The first line of the entries below, the line containing "Frequently Asked Questions (192, 2316)", and every line between them should be repeated exactly, and nothing else.

* Records provided *
Content starts

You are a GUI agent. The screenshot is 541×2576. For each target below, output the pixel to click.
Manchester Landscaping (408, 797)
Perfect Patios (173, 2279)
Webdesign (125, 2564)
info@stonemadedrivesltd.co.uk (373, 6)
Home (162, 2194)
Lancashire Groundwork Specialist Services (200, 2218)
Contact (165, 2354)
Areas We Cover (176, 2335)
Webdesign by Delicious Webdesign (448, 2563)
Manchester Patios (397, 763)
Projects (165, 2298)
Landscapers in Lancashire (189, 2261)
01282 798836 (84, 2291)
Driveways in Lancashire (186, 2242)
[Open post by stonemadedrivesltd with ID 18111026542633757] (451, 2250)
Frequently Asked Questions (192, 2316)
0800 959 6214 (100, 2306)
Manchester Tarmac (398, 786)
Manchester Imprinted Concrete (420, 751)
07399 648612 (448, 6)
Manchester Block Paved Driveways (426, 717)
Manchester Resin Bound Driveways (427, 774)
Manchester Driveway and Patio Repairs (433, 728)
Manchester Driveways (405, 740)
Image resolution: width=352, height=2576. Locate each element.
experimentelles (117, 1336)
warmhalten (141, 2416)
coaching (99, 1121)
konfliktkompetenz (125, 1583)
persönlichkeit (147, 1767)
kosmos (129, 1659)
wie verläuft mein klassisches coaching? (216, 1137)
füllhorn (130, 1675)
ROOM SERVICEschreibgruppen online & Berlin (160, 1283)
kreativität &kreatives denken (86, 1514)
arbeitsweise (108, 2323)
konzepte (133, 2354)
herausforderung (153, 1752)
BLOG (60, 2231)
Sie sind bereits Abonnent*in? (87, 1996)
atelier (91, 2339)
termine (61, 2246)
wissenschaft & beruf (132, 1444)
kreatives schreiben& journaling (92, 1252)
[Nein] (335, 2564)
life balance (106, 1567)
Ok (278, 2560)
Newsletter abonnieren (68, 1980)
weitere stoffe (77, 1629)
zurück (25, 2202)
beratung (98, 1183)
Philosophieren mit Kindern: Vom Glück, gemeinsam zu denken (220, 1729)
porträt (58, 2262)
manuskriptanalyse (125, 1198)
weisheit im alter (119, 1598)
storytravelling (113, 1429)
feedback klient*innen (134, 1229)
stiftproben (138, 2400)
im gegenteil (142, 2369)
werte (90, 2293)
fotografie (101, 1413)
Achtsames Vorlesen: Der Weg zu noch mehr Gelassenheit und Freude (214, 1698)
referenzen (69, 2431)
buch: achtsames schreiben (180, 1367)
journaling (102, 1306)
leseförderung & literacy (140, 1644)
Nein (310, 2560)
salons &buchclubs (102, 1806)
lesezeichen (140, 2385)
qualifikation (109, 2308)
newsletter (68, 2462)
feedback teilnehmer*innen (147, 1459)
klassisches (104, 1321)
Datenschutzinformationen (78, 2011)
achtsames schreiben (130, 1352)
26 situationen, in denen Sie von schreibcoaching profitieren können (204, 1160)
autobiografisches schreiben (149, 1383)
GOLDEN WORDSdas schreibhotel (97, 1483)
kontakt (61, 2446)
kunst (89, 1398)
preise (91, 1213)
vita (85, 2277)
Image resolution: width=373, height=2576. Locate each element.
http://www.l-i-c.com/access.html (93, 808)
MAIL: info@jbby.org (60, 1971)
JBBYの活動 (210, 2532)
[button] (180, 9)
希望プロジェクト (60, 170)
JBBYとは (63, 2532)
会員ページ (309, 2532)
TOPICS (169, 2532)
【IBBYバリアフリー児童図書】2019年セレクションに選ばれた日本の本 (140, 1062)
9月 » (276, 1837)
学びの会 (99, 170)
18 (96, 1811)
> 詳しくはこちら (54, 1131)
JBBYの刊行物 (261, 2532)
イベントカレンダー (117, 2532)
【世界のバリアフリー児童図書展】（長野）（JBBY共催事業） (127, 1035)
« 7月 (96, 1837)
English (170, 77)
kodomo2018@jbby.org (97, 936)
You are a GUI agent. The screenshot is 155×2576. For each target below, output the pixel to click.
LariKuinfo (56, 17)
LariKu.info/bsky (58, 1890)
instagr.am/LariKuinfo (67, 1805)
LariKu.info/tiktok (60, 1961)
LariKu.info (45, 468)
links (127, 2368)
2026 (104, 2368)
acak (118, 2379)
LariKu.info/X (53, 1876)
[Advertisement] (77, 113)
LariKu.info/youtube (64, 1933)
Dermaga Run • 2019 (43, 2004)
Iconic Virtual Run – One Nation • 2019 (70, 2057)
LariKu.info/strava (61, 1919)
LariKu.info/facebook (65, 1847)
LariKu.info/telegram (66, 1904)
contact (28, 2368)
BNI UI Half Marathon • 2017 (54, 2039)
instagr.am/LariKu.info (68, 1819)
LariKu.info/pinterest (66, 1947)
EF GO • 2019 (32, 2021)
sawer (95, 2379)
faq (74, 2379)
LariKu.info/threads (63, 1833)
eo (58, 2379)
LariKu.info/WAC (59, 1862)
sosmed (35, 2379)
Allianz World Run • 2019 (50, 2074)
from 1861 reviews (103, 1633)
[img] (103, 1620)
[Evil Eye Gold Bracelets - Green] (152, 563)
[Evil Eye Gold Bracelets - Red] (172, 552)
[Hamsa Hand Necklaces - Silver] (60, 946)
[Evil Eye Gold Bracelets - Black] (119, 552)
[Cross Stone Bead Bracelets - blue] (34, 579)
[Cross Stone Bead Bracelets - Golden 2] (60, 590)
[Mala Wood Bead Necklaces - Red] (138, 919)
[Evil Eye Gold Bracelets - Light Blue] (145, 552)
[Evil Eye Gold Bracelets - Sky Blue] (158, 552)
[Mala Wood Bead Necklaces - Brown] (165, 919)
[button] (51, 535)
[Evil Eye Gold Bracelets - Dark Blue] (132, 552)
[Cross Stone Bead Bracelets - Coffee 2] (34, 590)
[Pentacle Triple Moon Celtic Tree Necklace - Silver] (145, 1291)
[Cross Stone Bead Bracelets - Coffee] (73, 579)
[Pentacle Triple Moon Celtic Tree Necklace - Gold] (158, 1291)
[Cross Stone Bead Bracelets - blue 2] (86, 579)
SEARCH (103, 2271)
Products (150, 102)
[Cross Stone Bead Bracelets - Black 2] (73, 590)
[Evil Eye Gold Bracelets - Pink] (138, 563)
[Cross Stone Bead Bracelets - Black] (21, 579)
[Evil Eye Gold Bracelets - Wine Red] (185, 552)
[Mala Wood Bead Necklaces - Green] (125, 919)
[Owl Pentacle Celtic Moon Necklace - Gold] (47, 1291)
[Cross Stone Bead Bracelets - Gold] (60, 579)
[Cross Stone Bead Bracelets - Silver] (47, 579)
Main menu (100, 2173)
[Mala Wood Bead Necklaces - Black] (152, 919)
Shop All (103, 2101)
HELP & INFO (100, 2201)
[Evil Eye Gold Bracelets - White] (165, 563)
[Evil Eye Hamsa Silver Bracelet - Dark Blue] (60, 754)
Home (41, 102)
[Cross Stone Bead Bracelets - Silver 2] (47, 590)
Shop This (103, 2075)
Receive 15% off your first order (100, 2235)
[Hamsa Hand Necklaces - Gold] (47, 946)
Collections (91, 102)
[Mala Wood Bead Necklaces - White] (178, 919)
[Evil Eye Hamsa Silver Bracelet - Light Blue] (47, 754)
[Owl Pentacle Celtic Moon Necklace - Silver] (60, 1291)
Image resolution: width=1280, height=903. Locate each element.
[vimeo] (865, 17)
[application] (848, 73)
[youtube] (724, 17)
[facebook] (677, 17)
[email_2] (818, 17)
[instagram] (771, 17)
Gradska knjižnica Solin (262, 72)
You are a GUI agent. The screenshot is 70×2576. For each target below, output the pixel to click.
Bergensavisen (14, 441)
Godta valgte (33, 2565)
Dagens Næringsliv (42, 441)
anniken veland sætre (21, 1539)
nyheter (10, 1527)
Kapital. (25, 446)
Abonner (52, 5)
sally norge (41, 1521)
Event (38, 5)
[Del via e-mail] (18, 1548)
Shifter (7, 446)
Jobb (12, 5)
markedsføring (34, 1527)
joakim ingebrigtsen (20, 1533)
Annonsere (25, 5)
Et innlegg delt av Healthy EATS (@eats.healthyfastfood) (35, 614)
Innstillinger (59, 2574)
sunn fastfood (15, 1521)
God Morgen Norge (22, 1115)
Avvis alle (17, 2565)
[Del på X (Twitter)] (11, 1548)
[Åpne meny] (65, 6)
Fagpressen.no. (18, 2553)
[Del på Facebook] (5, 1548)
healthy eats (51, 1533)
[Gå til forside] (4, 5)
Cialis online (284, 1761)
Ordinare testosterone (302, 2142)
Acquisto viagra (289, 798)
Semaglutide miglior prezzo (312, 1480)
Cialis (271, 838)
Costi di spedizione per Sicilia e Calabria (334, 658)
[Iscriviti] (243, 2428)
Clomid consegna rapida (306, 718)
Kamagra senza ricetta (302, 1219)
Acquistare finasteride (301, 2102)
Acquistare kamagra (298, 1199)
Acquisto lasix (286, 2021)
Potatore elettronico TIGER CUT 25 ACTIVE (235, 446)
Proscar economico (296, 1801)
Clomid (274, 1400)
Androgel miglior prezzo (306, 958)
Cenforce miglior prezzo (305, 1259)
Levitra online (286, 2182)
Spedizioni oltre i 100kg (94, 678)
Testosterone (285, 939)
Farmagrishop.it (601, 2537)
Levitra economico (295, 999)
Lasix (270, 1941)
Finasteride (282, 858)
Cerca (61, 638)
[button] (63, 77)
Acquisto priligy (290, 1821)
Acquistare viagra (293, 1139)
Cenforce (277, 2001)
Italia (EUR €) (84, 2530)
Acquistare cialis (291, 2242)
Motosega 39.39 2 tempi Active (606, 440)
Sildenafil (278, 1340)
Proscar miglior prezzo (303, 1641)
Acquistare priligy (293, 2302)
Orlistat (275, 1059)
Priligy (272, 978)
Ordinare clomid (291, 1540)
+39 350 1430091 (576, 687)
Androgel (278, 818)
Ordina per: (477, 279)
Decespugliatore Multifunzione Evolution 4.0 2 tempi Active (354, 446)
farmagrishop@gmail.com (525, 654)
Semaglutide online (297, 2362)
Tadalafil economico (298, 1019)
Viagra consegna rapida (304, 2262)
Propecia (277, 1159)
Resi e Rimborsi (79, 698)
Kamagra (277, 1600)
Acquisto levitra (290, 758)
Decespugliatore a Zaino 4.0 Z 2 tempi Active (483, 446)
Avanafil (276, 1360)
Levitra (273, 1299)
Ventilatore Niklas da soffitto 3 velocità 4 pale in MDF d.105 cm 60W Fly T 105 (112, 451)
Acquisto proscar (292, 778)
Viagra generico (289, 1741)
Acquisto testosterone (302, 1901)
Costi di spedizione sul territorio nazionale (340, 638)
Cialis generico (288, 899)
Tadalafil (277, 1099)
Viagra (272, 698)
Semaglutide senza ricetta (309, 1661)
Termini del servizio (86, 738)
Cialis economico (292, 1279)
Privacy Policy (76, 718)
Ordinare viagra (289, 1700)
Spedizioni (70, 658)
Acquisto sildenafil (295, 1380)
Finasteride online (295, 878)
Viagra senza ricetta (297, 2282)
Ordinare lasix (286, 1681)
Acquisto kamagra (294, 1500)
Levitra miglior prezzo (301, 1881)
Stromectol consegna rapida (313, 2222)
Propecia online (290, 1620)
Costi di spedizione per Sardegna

Content ends

* Exercise solution *
You are a GUI agent. The screenshot is 541×2576. For each target below, output the pixel to click.
Manchester Landscaping (408, 797)
Perfect Patios (173, 2279)
Webdesign (125, 2564)
info@stonemadedrivesltd.co.uk (373, 6)
Home (162, 2194)
Lancashire Groundwork Specialist Services (200, 2218)
Contact (165, 2354)
Areas We Cover (176, 2335)
Webdesign by Delicious Webdesign (448, 2563)
Manchester Patios (397, 763)
Projects (165, 2298)
Landscapers in Lancashire (189, 2261)
01282 798836 (84, 2291)
Driveways in Lancashire (186, 2242)
[Open post by stonemadedrivesltd with ID 18111026542633757] (451, 2250)
Frequently Asked Questions (192, 2316)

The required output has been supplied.